In the text about GPT-4's release, where did GPT-4 score on a simulated bar exam?

Excerpted passage:
......
ChatGPT's advanced abilities, such as debugging code, writing an essay or cracking a joke, have led to its massive popularity. Despite its abilities, its assistance has been limited to text -- but that is going to change.
On Tuesday, OpenAI unveiled GPT-4, a large multimodal model that accepts both text and image inputs and outputs text.
Also: How to make ChatGPT provide sources and citations
The distinction between GPT-3.5 and GPT-4 will be "subtle" in casual conversation. However, the new model will be way more capable in terms of reliability, creativity, and even intelligence.
According to OpenAI, GPT-4 scored in the top 10% of a simulated bar exam, while GPT-3.5 scored around the bottom 10%. GPT-4 also outperformed GPT-3.5 in a series of benchmark tests as seen by the graph below.
For context, ChatGPT runs on a language model fine-tuned from a model in the 3.5 series, which limit the chatbot to text output.
OpenAI's GPT-4 announcement followed an address from Andreas Braun, CTO of Microsoft Germany, last week, in which he said GPT-4 would be coming soon and would allow for the possibility of text-to-video generation.
Also: How does ChatGPT work?
"We will introduce GPT-4 next week; there we will have multimodal models that will offer completely different possibilities -- for example, videos," said Braun according to Heise, a German news outlet at event.
......
Supplied records:

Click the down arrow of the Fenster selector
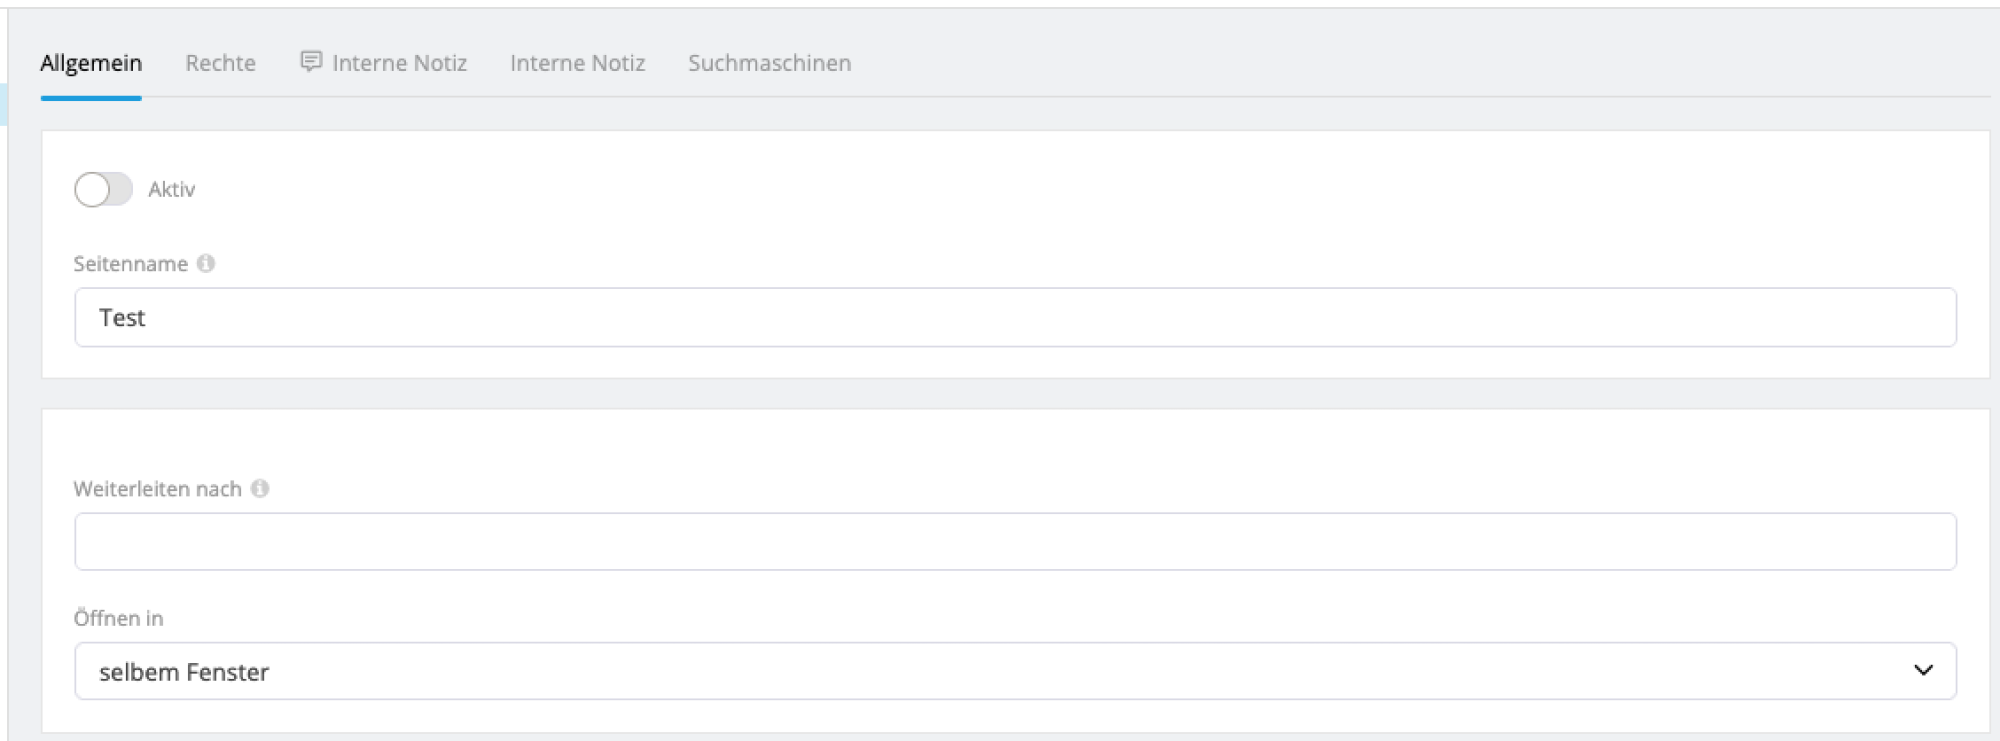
......
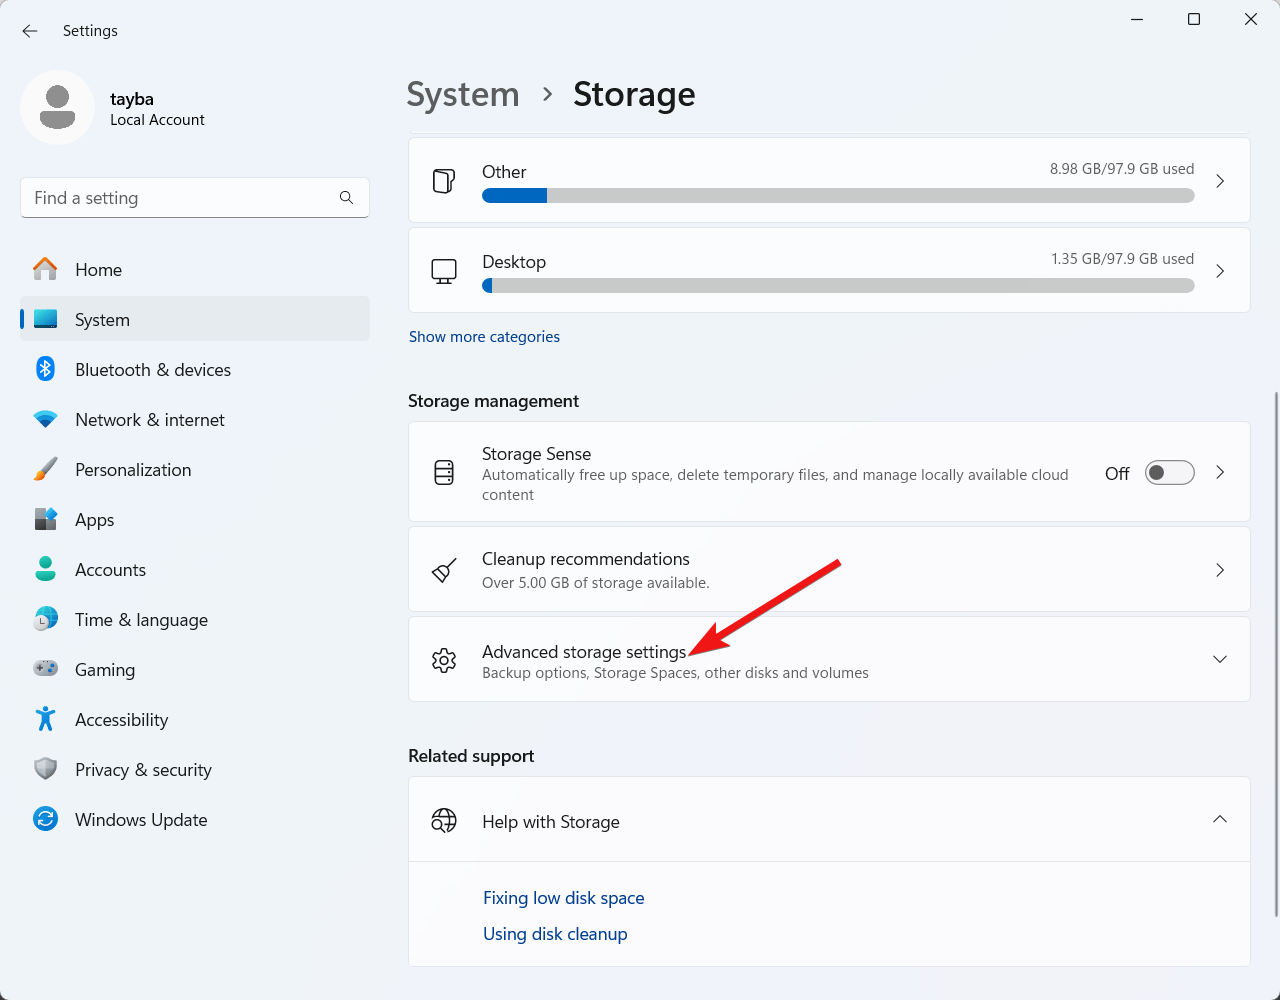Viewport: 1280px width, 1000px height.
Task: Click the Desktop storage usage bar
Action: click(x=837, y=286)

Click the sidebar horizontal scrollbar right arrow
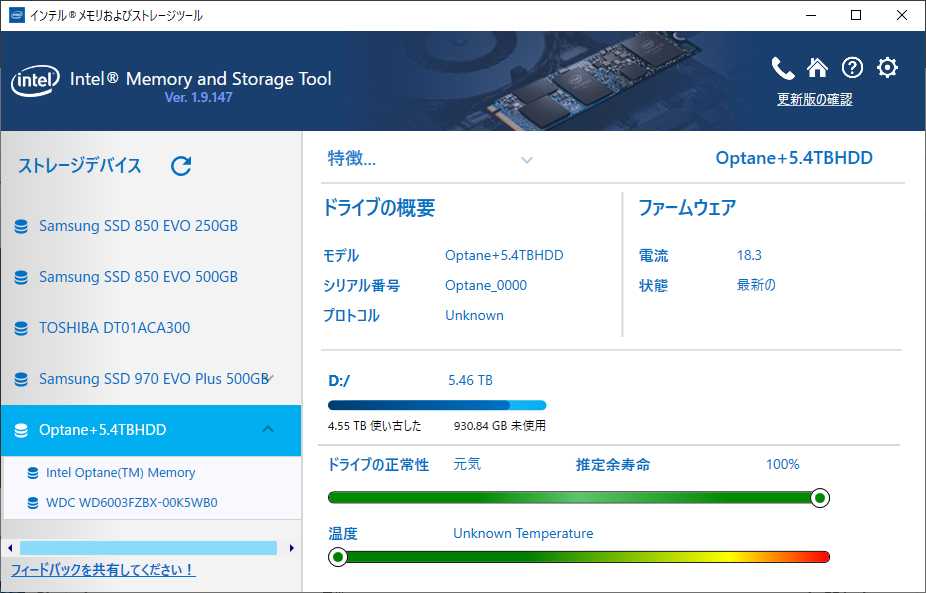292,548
......
Written reply:
In the top 10%.